Georgia’nın başkenti, Coca Cola’nın gizli formülünün vatanı ve Martin Luther King’in doğum yeri.. Amerika’nın en büyük ticari merkezlerinden birisi olan Atlanta, Amerikan İç Savaşının ardından küllerinden doğup yükselen merkezlerden birisi. Yerli gençler için en büyük yaşam alanlarından birisi olan şehir, merkez faaliyetleri ve sivil haklar savunuculuğu ile de ön plana çıkıyor. Kısa bir coğrafi tarih bilgilendirmesinin ardından parkelere; bir başka küllerinden doğuş hikayesine geçebiliriz, karşınızda genç çekirdeği ile göz dolduran Atlanta Hawks.

Haziran ayı NBA için çok özeldir. NBA Finalleri ile yıldızlar emeklerini alırken; NBA Draftı ile de geleceğin yıldızları görkemli arenaya girişlerini yaparlar. 2018 Haziran’ı Finaller açısından sönük; draft açısından oldukça hareketli geçmişti. Gece de Luka Doncic-Trae Young takasını yapan Atlanta için hareket, bir hayli yüksekti. Çoğu uzman Young’ın daha temiz bir seçim olduğunu savunurken, bir diğer kısım da Doncic’in Avrupa kariyerini ön plana çıkararak Atlanta’nın büyük bir yanlış yaptığını söylüyordu. 2019 Mart’ındayız ve rahatlıkla söyleyebiliriz ki Doncic, yılın çaylağı; ama bu demek değildir ki Trae Young vasat bir seçim. Neden mi?

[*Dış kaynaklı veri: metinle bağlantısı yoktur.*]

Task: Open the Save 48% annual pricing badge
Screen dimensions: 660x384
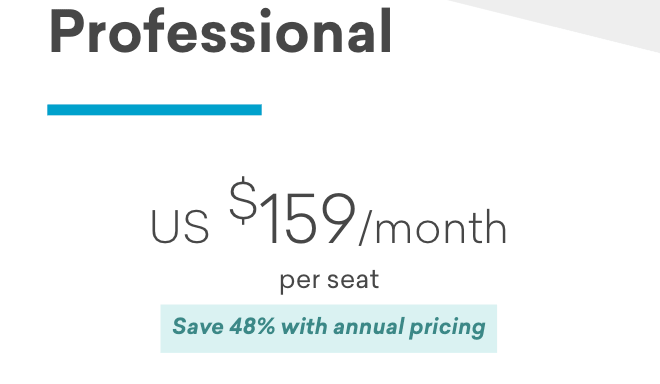Action: point(329,328)
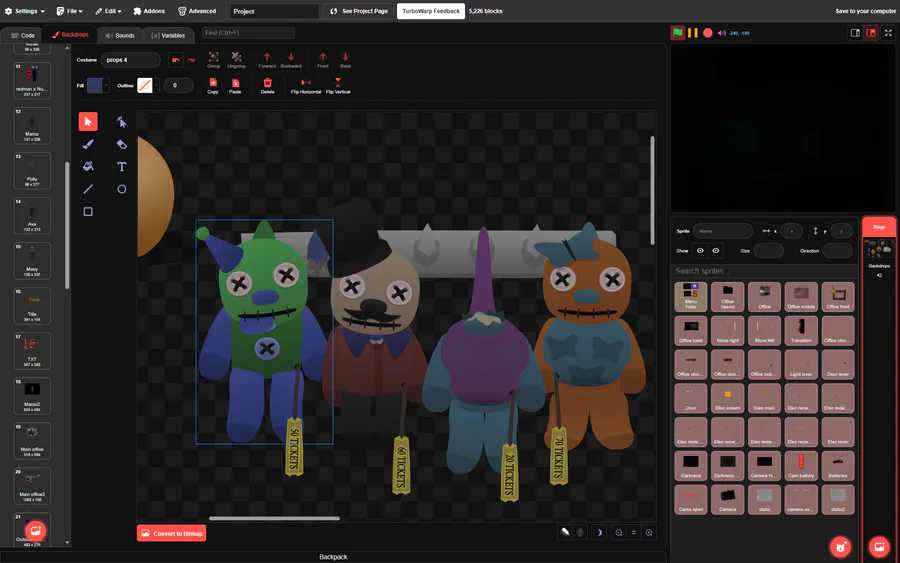Click the Search sprites input field
The width and height of the screenshot is (900, 563).
[764, 271]
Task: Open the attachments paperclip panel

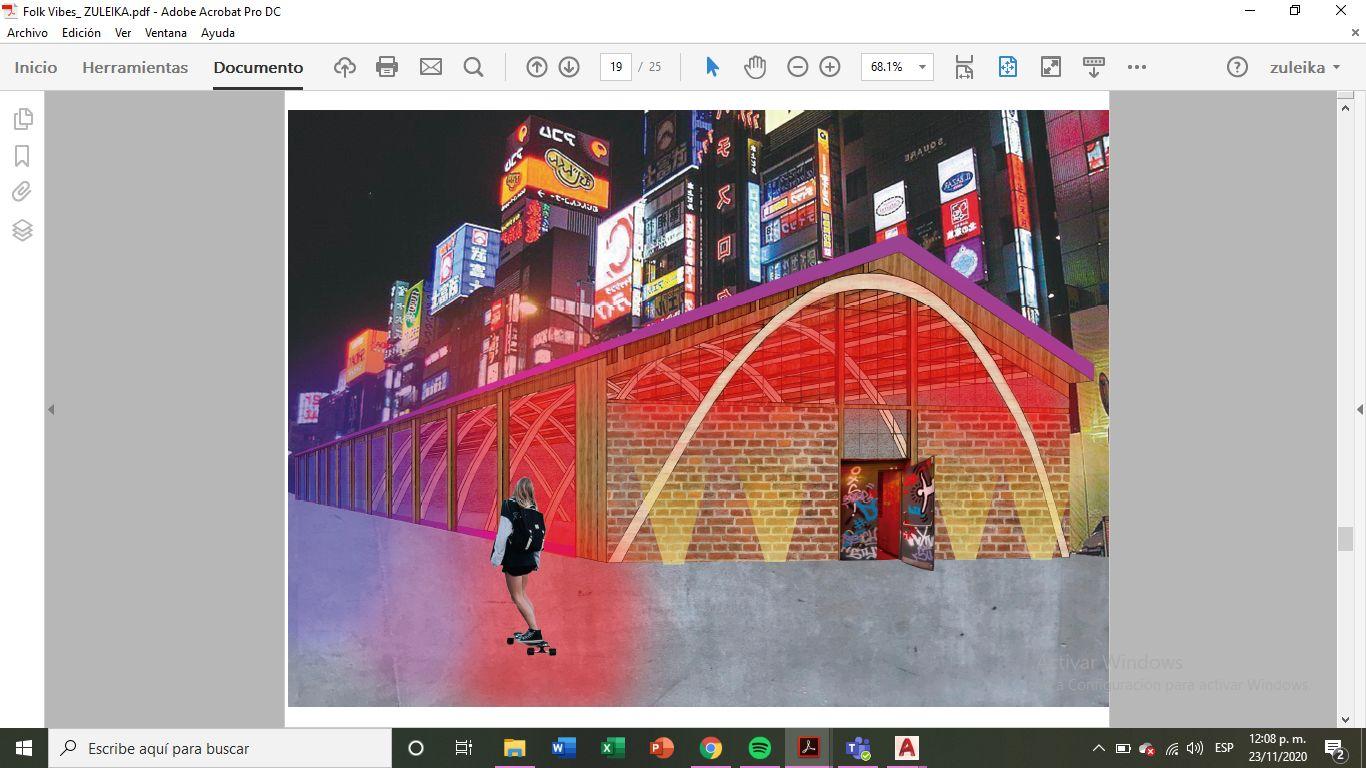Action: click(22, 192)
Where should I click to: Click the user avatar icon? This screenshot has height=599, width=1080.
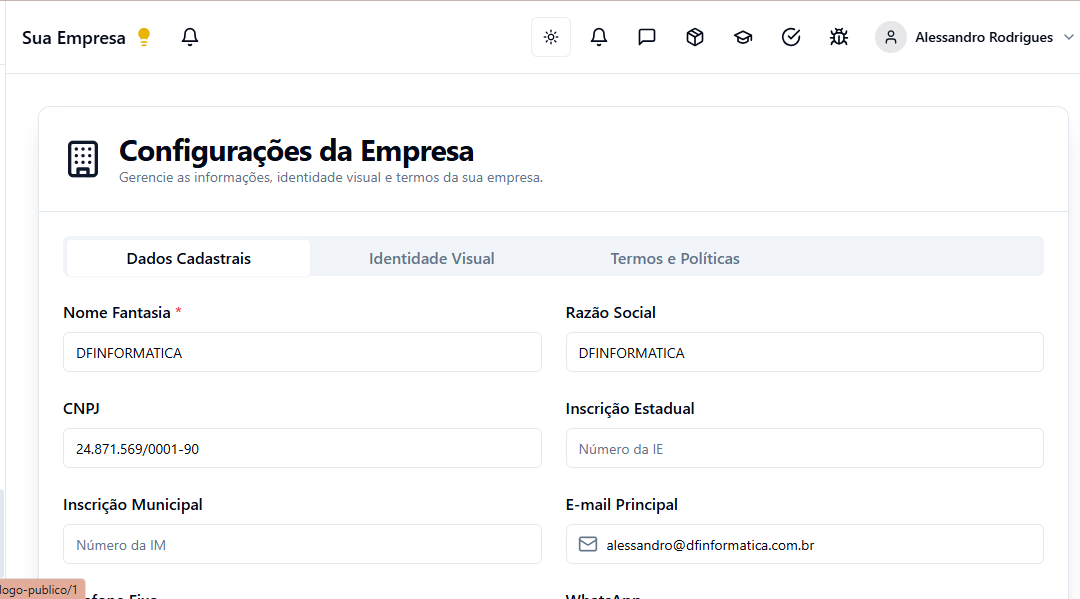[890, 37]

Philadelphia 76ers’te 5 sene yardımcı antrenör olan Lloyd Pierce, 11 Mayıs 2018’de Atlanta’nın başına getirilmişti. Beş senelik Philly macerasında birçok çaylak oyuncuyla çalışan Pierce için Atlanta, biçilmiş kaftan. Özellikle de Trae Young gibi şutör ve pasör çaylak kısalarla çalışmayı seven Pierce, genç yıldızının yanına John Collins’i de başarılı bir şekilde monte etti. Klasik pivot tanımını başarılı olarak sahaya yansıtan ve modern uzunun gerekliliklerini de kısmen getiren –maç başına 2.5 üçlük denemesi ve 0.9 isabet, oyun çabukluğu ve switch savunması da bulunuyor- Collins, Trae Young ile harika bir ikili olmayı başardı. Her ne kadar Young, şut özellikleri ile ön plana çıkarılsa da aslında harika bir pasör. İçgüdüsel olarak seti oynatabilen, hücum rotasyonu zarara uğradığında da kreatif çözümler üreten Young, John Collins’in de takımda bulunmasıyla Atlanta’nın tam kapasiteli çekirdeğini oluşturuyor.

Bu ikilinin yanında ortalamanın çok üzerinde şutör ve iyi bir atlet Kevin Huerter, tamamlayıcı rolünü sahada üstlenen DeAndre Bembry, Kent Bazemore, Taurean Prince, Omari Spellman ve Alex Len, John Collins’in zaaflarını kamufle eden saf yetenek Dewayne Dedmon ve tabii ki bu genç nüvenin ‘Usta Splinter’ı Vince Carter.. Biraz önce isimlerini okuduğunuz oyuncuların beş tanesi çaylak kontratta yani Hawks, seneye iki yıldız almak için yeterli maaş boşluğu elde edecek. ABD’nin en büyük dördüncü şehri olmasında rağmen basketbol ruhundan uzak olan Atlanta, yıldız oyuncuları şehrine çekmesi için epey bir uğraş vermeli. Kemba Walker veya Khris Middleton’dan ziyade Tobias Harris, Jimmy Butler ve Kevin Durant hamleleri Konferansta yükselmek adına daha gerçekçi olacaktır. Evet bu üç isim arasında Kyrie Irving ve Kawhi Leonard yok; çünkü, Kyrie’nin gençlerle olan sınavını gördük ve Leonard’ın Atlanta’da en fazla 5 hafta geçirebileceğini tahmin ediyorum.. Son olarak; şu anki Mock Draft listelerinde Atlanta’nın 5-8 arasında iki yerden seçim yapacağı söyleniyor. Sıralamanın nasıl olacağı bilinmez ancak Coby White, De’Andre Hunter, Rui Hachimura, Romeo Langford, Cam Reddish ve Ty Jerome havuzundan ikisi Hawks kadrosuna katılabilir. Bu oyuncuları özellikle ayırmak istedim çünkü bu isimler Hawks’ın ihtiyaç duyduğu ek skorer, savunma sertliği ve teknik yeterliliğe sahipler.

19. yüzyılın ilk çeyreğinde küllerinden doğmayı başarmıştı Atlanta şehri; Mike Budenholzer’ın ‘elit’ kadrosu sıfır çekince her şey yanıp yıkılmıştı, ama kadro hızla yapılandı ve sezonun ikinci bölümünde iyi bir ışık verdi. İki asır önce koskoca şehrin başarısını parkelerin milyon dolarlık genç yıldızların başarması için artık her şey hazır.